## TASK SET
(a) In the statement about 16mm film, what does the described process of reworking film imagery result in?
(b) Continue the statement about 16mm film and the series All That Remains, starting after the title line for FOR A YOUNG CINEASTE / A UNE JEUNE CINEASTE.

## PAGE EXTRACT

- - -

16mm film, traveling at 24 frames per second, sears the eye and brain with meaning that must be synthesized by the viewers consciousness into a whole by the end of the viewing – and it is not uncommon for persons to report that they “saw” a film quite differently in repeated, successive viewings. Throughout my career, installation and wall pieces created using elements, images, and thematics from a film as source, have allowed me to rework certain imagery, re-contextualize it (as in a collage process) and to isolate and develop certain of the multiple strains that one film might evoke. This is the process that results in the series All That Remains.

FOR A YOUNG CINEASTE / A UNE JEUNE CINEASTE (2014, color, sound, 16mm, 6min)

- - -

Dataset entries

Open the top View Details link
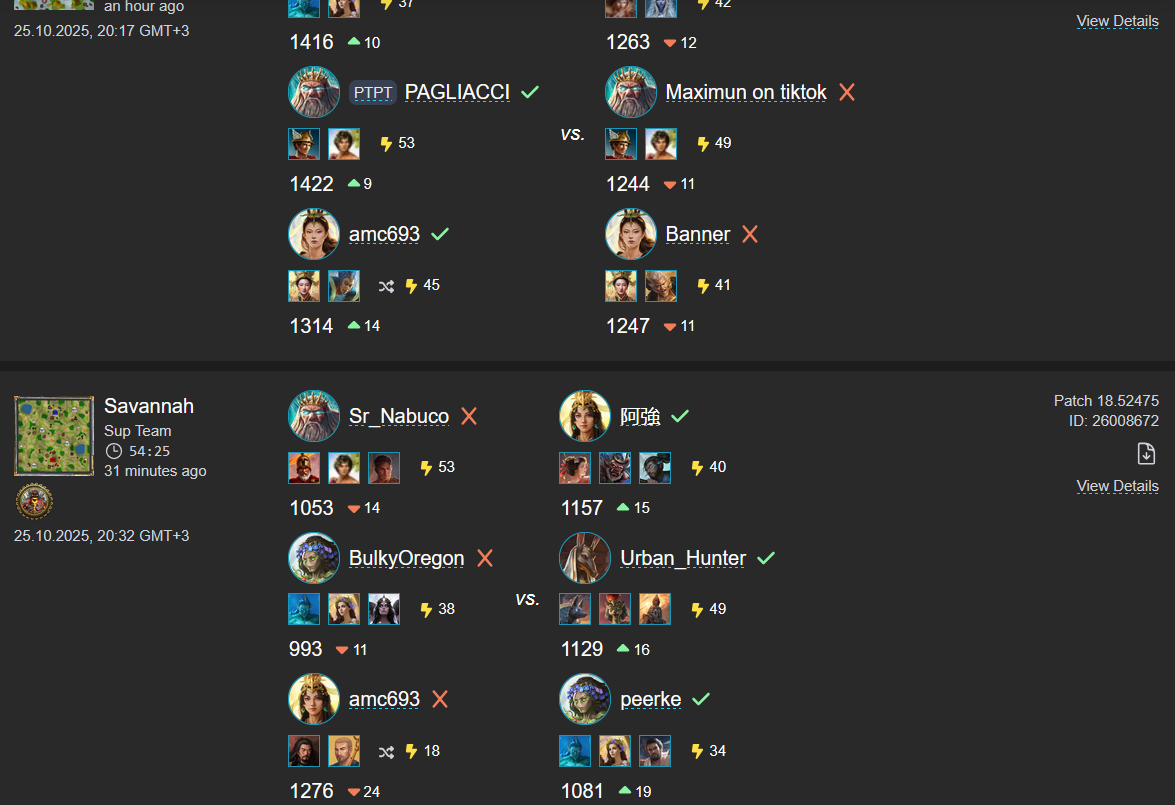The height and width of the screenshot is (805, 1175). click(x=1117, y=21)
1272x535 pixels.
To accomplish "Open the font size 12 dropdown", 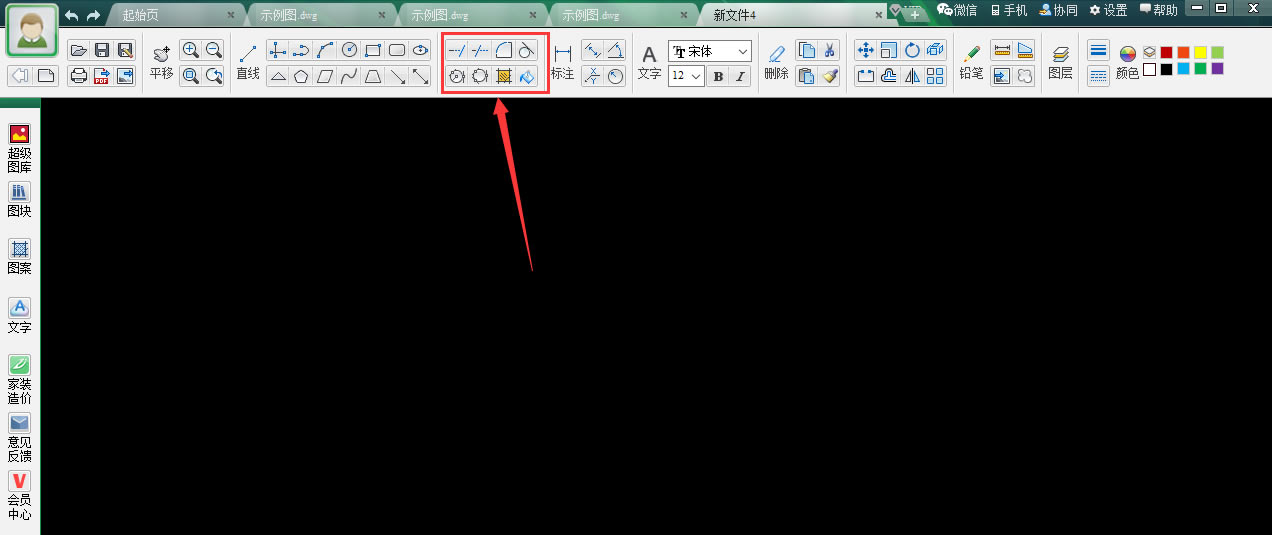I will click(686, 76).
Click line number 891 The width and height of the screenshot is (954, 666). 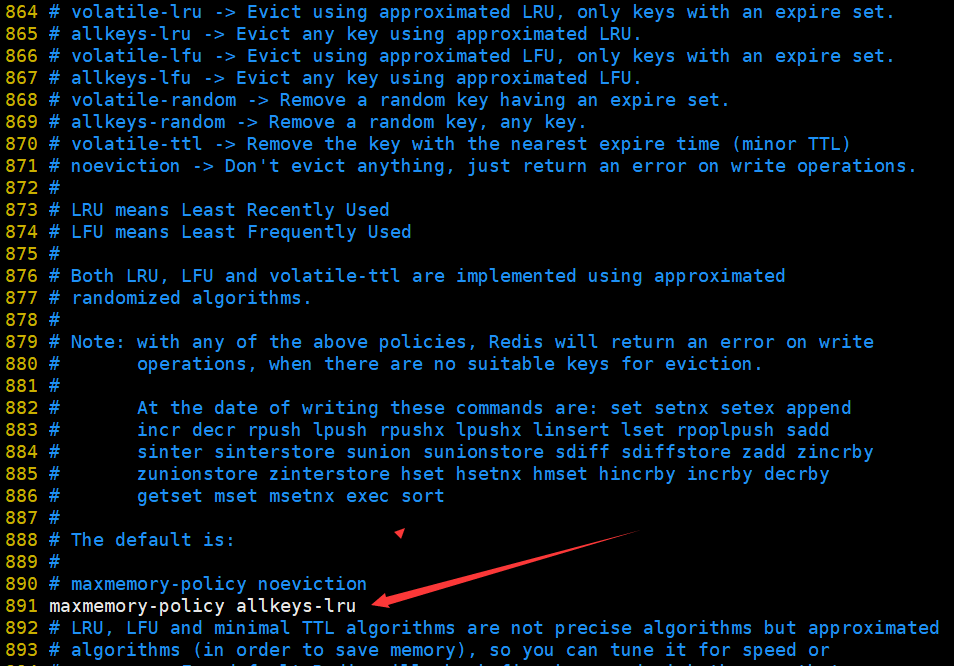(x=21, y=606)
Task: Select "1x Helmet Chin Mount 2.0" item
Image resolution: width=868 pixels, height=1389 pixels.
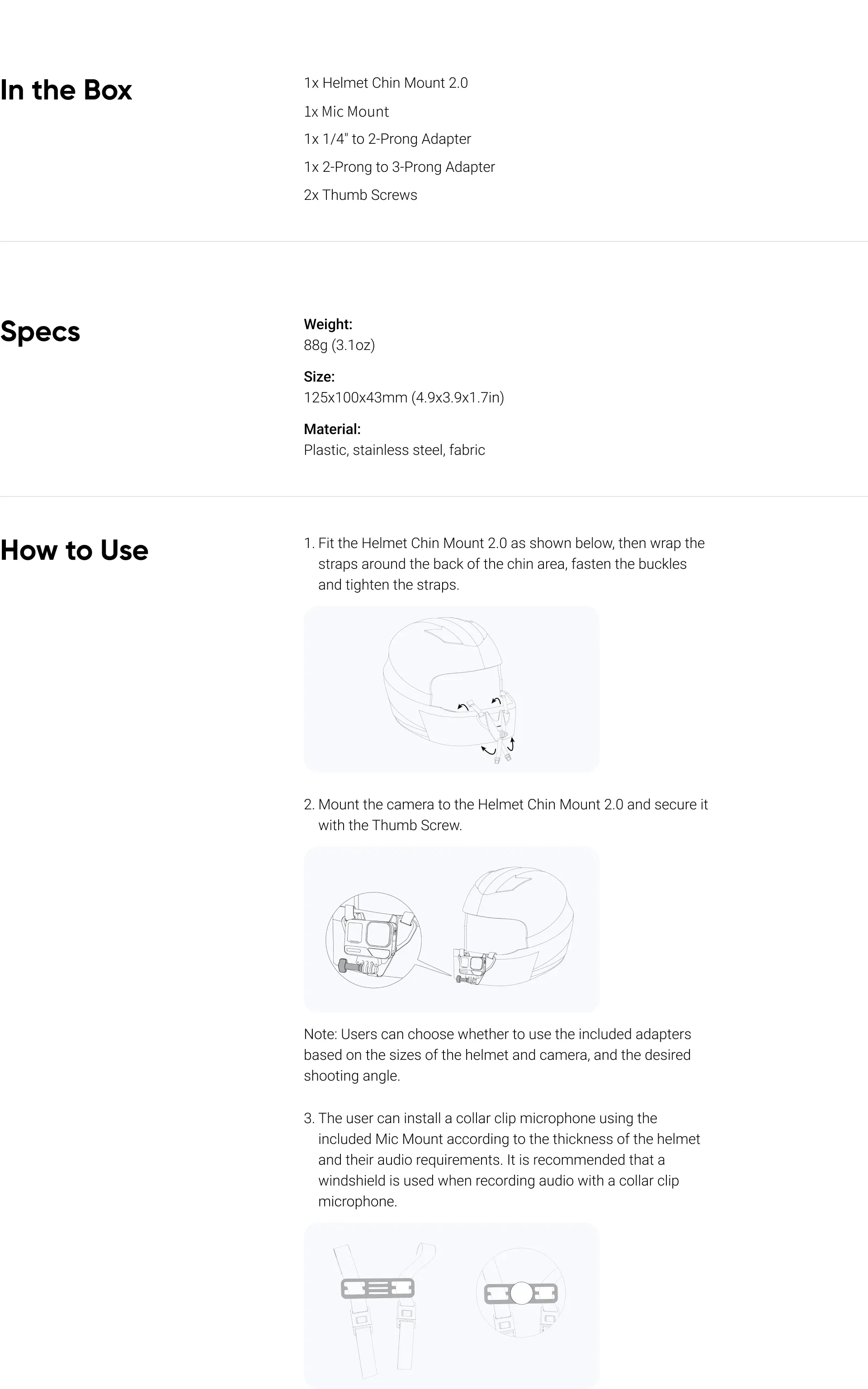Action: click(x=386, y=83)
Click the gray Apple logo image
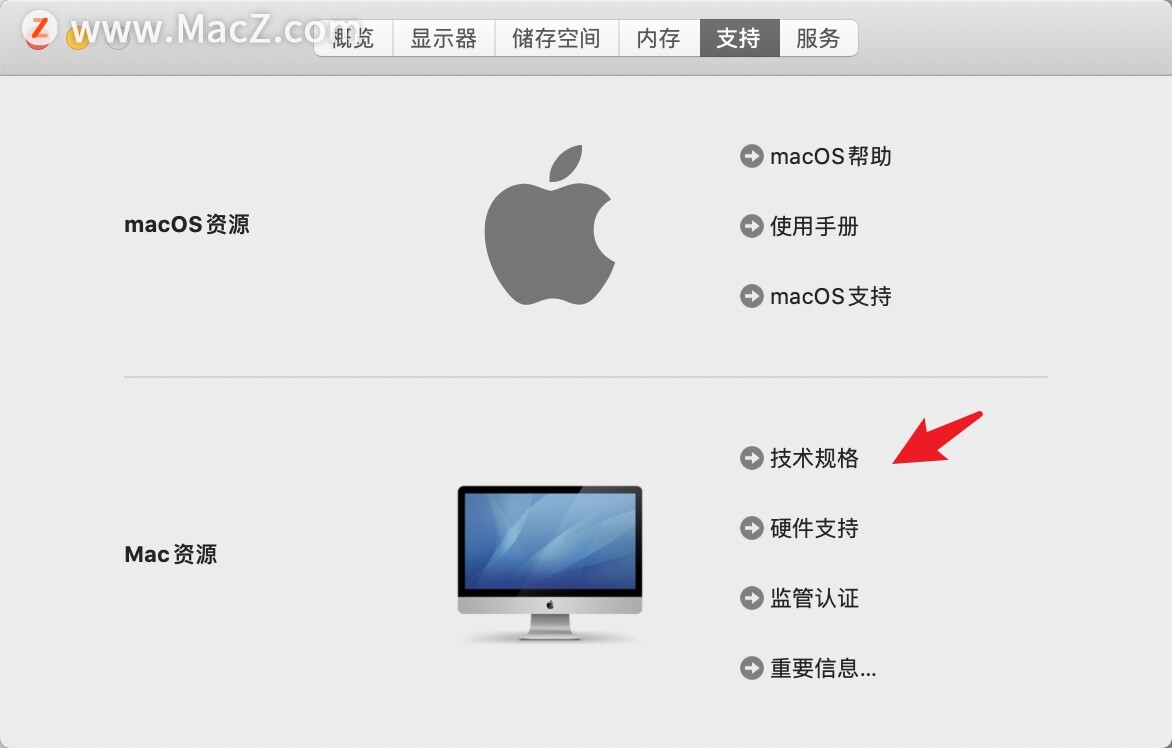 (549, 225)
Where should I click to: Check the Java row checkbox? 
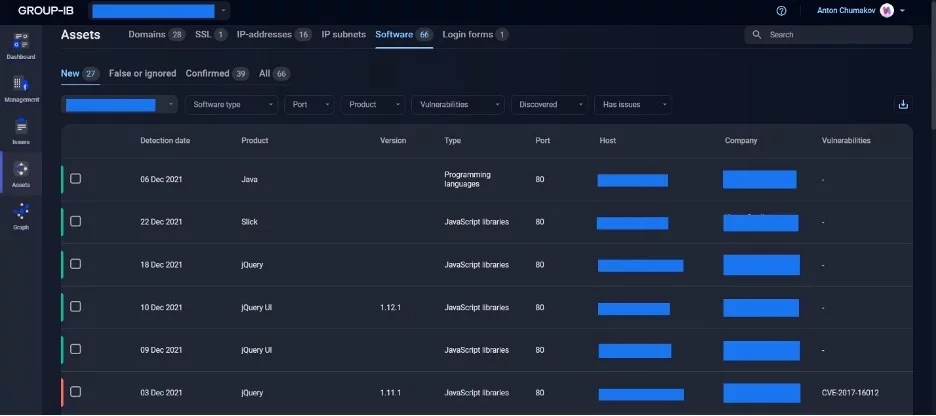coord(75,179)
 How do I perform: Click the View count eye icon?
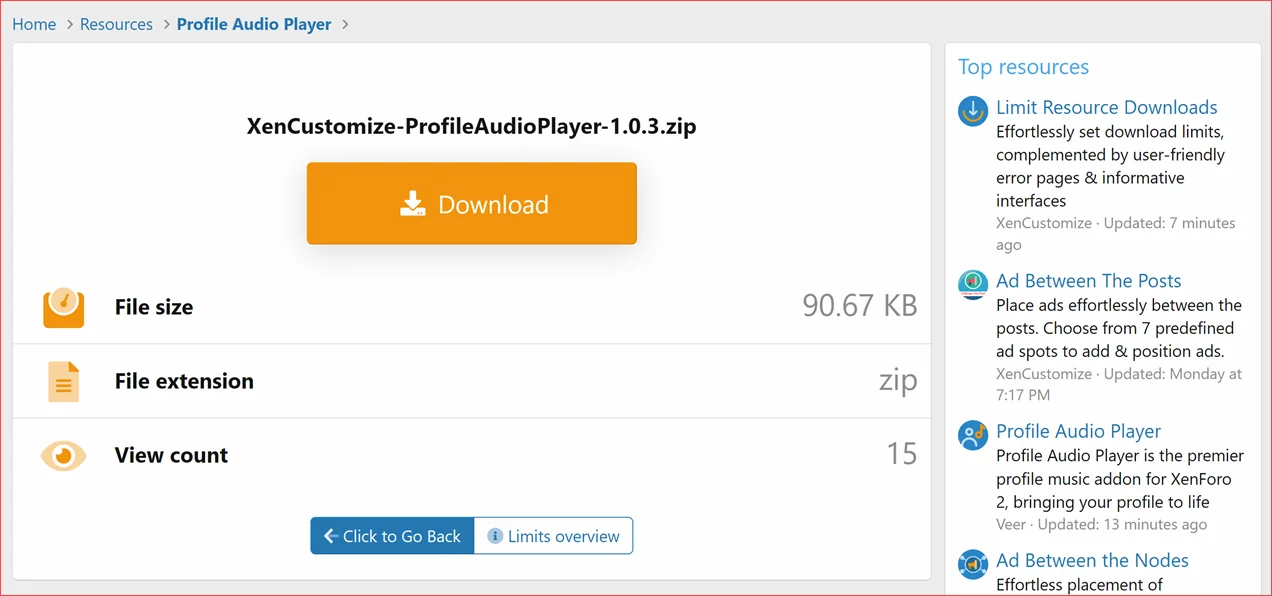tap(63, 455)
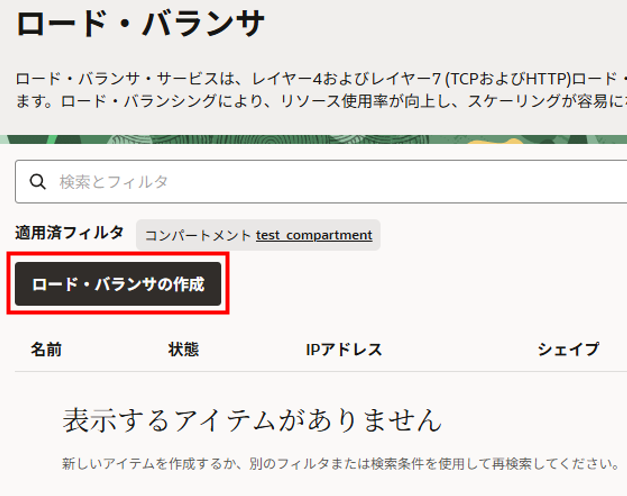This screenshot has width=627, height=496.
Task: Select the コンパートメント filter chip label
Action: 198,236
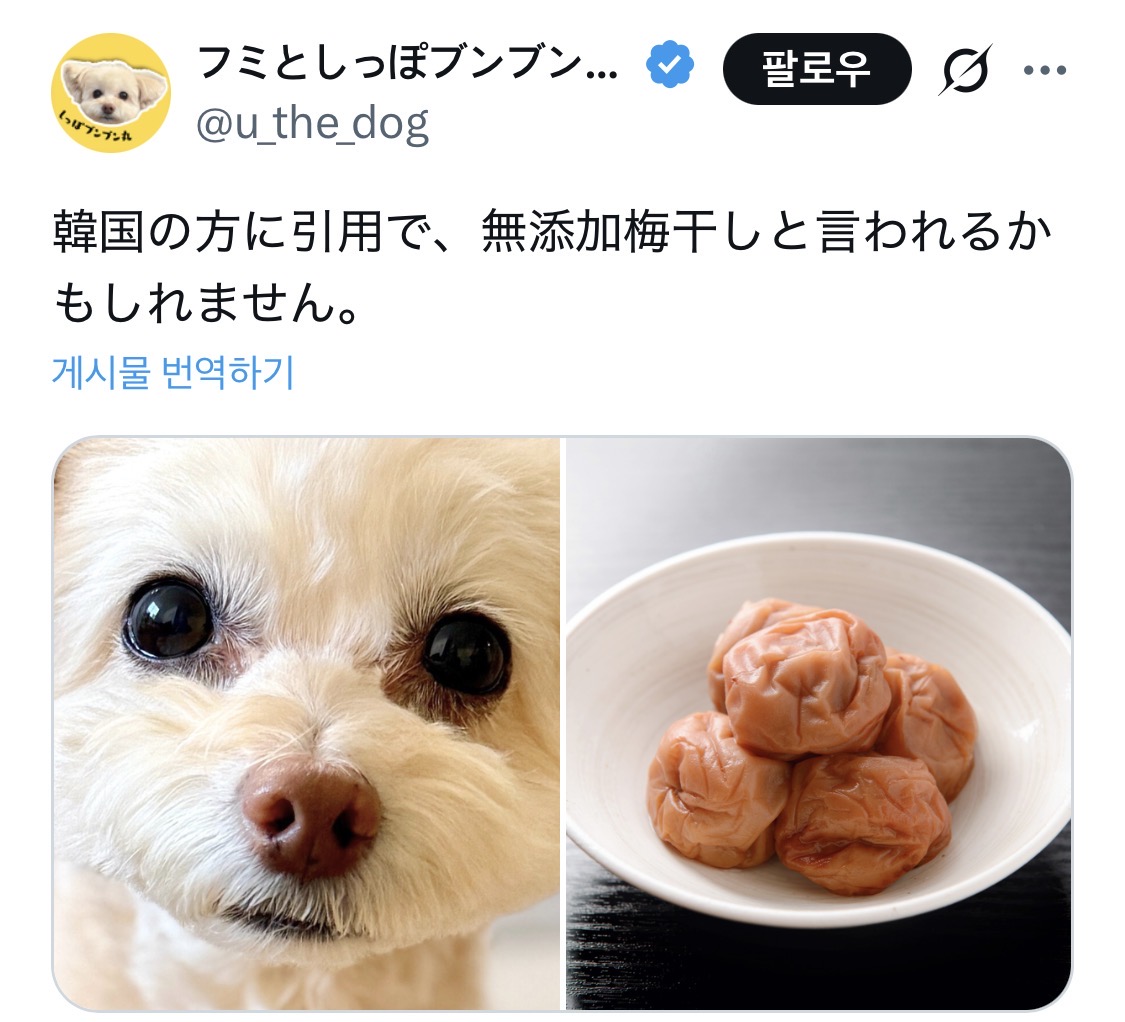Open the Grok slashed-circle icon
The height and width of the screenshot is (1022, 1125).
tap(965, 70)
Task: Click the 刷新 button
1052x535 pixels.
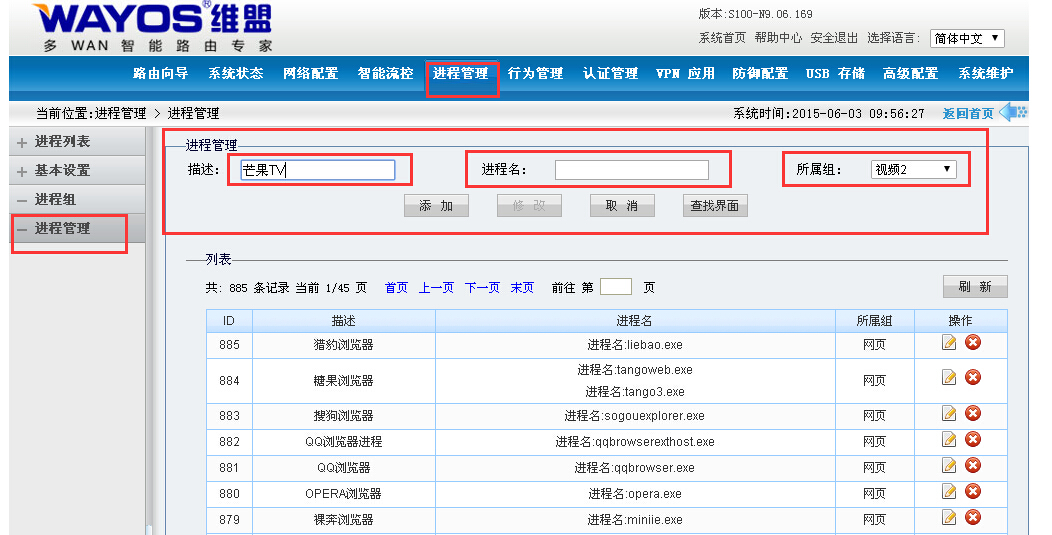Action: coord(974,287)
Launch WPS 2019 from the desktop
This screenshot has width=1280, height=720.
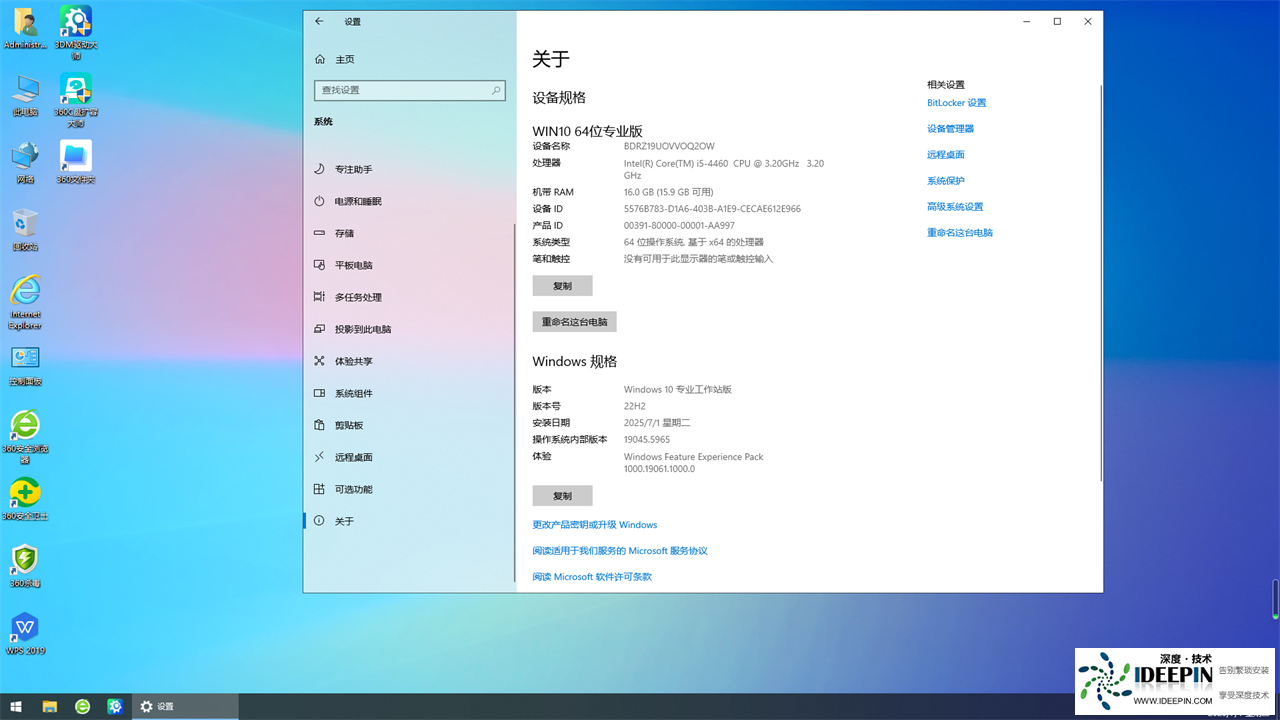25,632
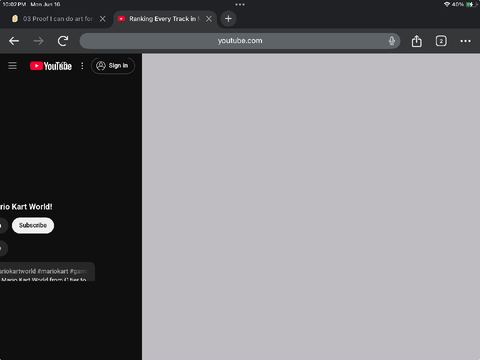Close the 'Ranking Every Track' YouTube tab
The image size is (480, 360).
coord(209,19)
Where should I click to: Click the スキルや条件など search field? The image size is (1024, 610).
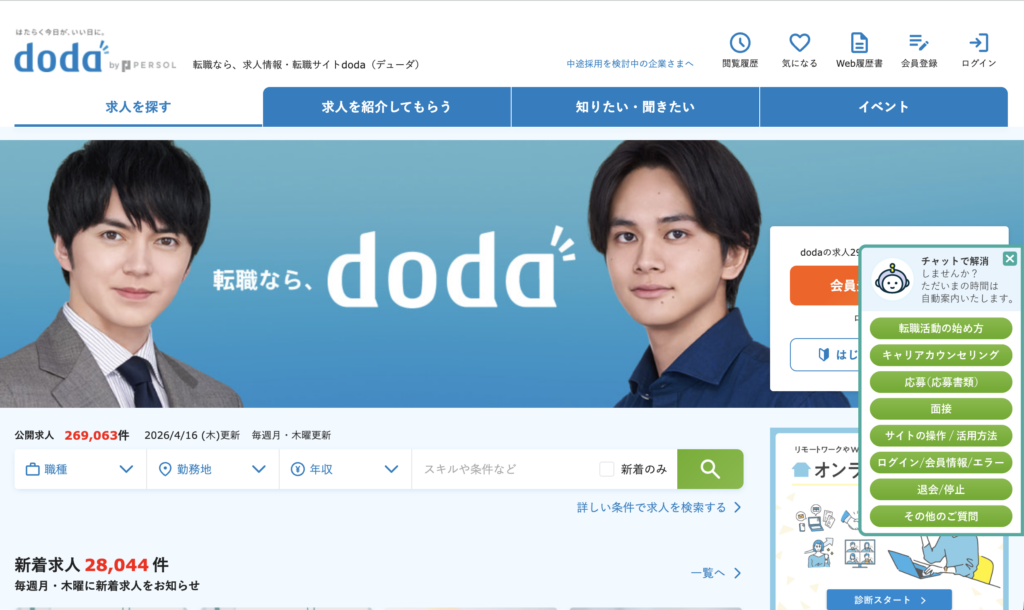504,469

- - -

## EXPECTED OUTPUTS
(a) It results in the series All That Remains.

(b)
Ignorance Before Malice is an example of my one of my “big monstors” (as I think of them) Dense works that try to synthesize a lot of material into a coherent sound/image work.  Other films I think of as little stories without narratives – odes

In the french sense, an ode to, an ode for, a reverance of moment and passion of place. Makin a short form, in awe – feeling presence and facing time. After finishing Ignorance Before Malice, three little films came to me – I shot them over the next few years and knew they were all different, yet related. I worked them all at the same time, and as luck will have it, with necessary breaks from work, they are just rolling out. Sound and voice are integral to my work, their marriage culminates in the whole. I’ve wanted to do some work which can be appreciated fully by my friends and colleagues in France, where I spend time each year. And I love the language of french, so sonorous, and so exact, and at moments, so capricious in its whimseys of potential metaphor.

Sound here is really a “chorus of voices” as my mixer, Dan Olmsted called it. English and french vocals, a stolen reading of Rilke’s “Letters to a Young Poet” by a young Catherine Deneuve in a knockout performance.Very short work, with only two strains of images – both ‘live action’in the light of day.

About the artist:

Sandra Davis’ work has exhibited at film showcases and festivals  worldwide, including the Museum of Modern Art, New York; Museum of Modern Art, Pompidou Center, Paris.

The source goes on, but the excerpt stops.